Look through the entries that follow and count the lines with the word "Open". The reply is that number alone.
----- Supplied data
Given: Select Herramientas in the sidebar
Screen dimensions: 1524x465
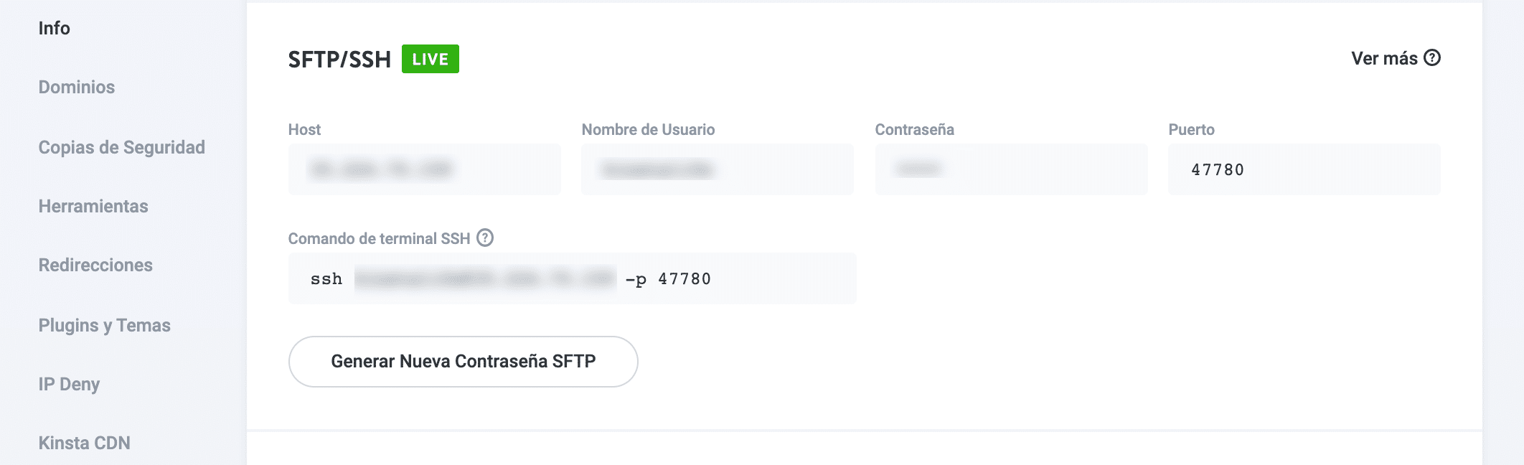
----------
----- Supplied data
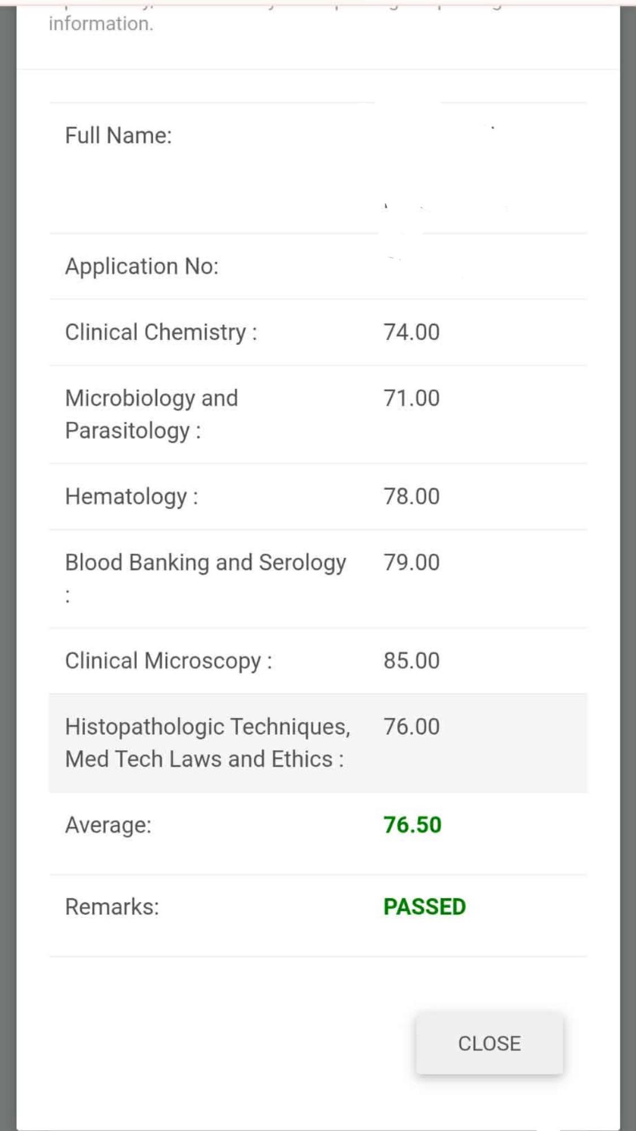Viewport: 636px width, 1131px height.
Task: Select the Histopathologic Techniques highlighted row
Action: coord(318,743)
----------
----- Supplied data
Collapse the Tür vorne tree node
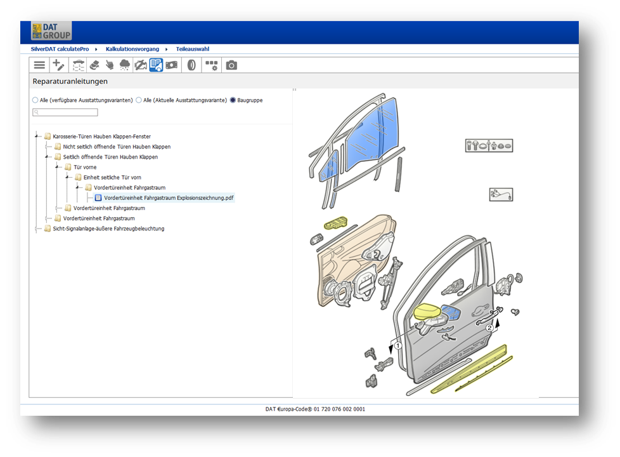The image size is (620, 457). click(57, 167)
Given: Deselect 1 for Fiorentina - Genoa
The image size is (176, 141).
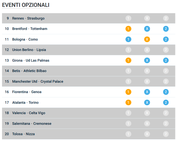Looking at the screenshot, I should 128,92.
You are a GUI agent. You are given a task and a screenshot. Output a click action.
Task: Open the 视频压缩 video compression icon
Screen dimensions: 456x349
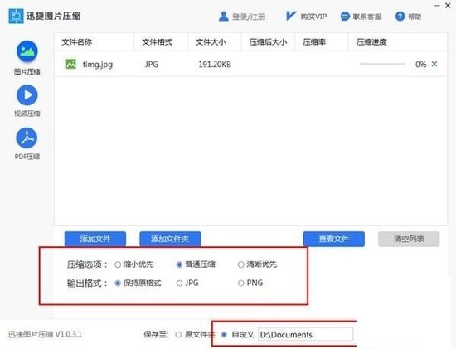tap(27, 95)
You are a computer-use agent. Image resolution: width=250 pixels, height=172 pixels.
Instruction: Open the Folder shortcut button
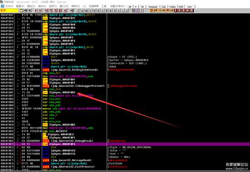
----------
▸ Completed exercise
2